Ce sont des rues de faubourg, qui n’ont pas de noms, ou bien des noms si difficiles que je ne les ai pas retenus ; des rues presque villageoises, à peine pavées, bordées de petites maisons en bois. Elles sont toutes pareilles, ces maisons : une porte entre les deux fenêtres du rez-de-chaussée ; et au-dessus de la porte, le balcon avançant et clos de grillages, sous le toit en auvent. Toutes pareilles, oui, du même gris, du même brun rougeâtre ; — mais l’une penche vers la rue, l’autre s’accote à sa voisine ; la ligne des façades et des toitures se brise et s’infléchit ; on dirait une file de petites vieilles en robes fanées, de taille inégale, sœurs et différentes…

Il y a peu de monde, dans ces rues ; des femmes accroupies, immobiles, qui ont des figures comme des noix dans le triangle de leurs voiles blancs ; des aveugles résignés tendant la main quand un bruit de pas les réveille ; des enfants pâles, jolis, qui me tirent la langue et me crient je ne sais quelles choses assurément fort vilaines… Et puis, des poules, des chiens, une charrette attelée de buffles gris, aux cornes tordues, aux longs poils raides, des buffles stupides et sculpturaux.

Parfois, une petite place, avec une mosquée blanche, et une fontaine où l’eau captive se plaint derrière une grille d’or ; quelques arbres d’un vert vif et, sur la façade d’un humble café, à frange mauve et le parfum délicat d’une glycine délicieuse.

Tout cela est paisible, si paisible ! De quoi les touristes ont-ils peur ? Pourquoi suis-je presque seule dans cette ville, et pourquoi Moïse jette-t-il sans cesse, autour de nous, des regards méfiants ? Dans ce décor splendide et misérable, sous le soleil langoureux, parmi l’arome épars des glycines, on peut bien oublier qu’une armée campe aux portes de Stamboul et que, demain peut-être, des hommes s’entretueront…

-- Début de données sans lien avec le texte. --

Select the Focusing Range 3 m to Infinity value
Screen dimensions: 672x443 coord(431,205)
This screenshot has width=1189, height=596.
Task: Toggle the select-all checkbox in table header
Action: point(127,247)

Mais voici des rues plus animées, des rues à boutiques. Les fruiteries ont des courgettes et des artichauts disposés artistement sous des salades en festons ; le limonadier a rempli de rubis et de topazes liquides d’énormes carafes bouchées par un citron d’or ; le tourneur de bâtons de chaises rit de toutes ses dents blanches, accroupi parmi la sciure et les copeaux, et le magasin du vendeur de nattes exhale l’odeur agreste des joncs. Dans l’ombre et le soleil, sous les treilles de vigne naissante, sous les glycines qui pavoisent les rues en travers, passent des marchands ambulants, des hamals chargés de bâts comme des ânes, des enfants presque nus, des négresses comiques, et parfois un bel adolescent, un vrai petit Aladin, qui a des cils trop longs sur des joues trop pures, qui est inquiétant, équivoque à force d’être beau, et que les hommes regardent, dans cette foule où ne fleurit jamais un visage de femme…

Et il y a aussi des hodjas dont la barbe, taillée en rond, raccourcit, élargit la figure, sous le turban. Ils marchent, vêtus de longs cafetans, égrenant des chapelets d’ambre. Ils sont dans les magasins, dans les cafés, dans tous les groupes où on lit des journaux… Et Moïse murmure :

— Voilà les criminels, les misérables !

Je ne les aime pas du tout, ces hodjas. Ils me regardent sans aménité. Et les gens — comme les gamins tout à l’heure — me font la grimace, du fond de leur boutique.


23 avril.

Quand l’armée entrera-t-elle, et que fera-t-on du Sultan ? Questions sans réponse. La population commence à s’énerver, dans l’incertitude et l’attente. Et les « on dit » vont leur train.

On dit que Chefket Pacha, malgré la rapidité relative et l’ordre parfait de la mobilisation, n’a pas encore assez de troupes pour risquer un conflit avec celles de Constantinople.

On dit également que ces dernières troupes, auxquelles on a demandé un serment solennel d’obéissance, ne résisteront pas, étant tout à fait démoralisées.

On dit aussi le contraire, et que la lutte pourrait bien réserver des surprises désagréables aux Jeunes-Turcs, et même aux chrétiens.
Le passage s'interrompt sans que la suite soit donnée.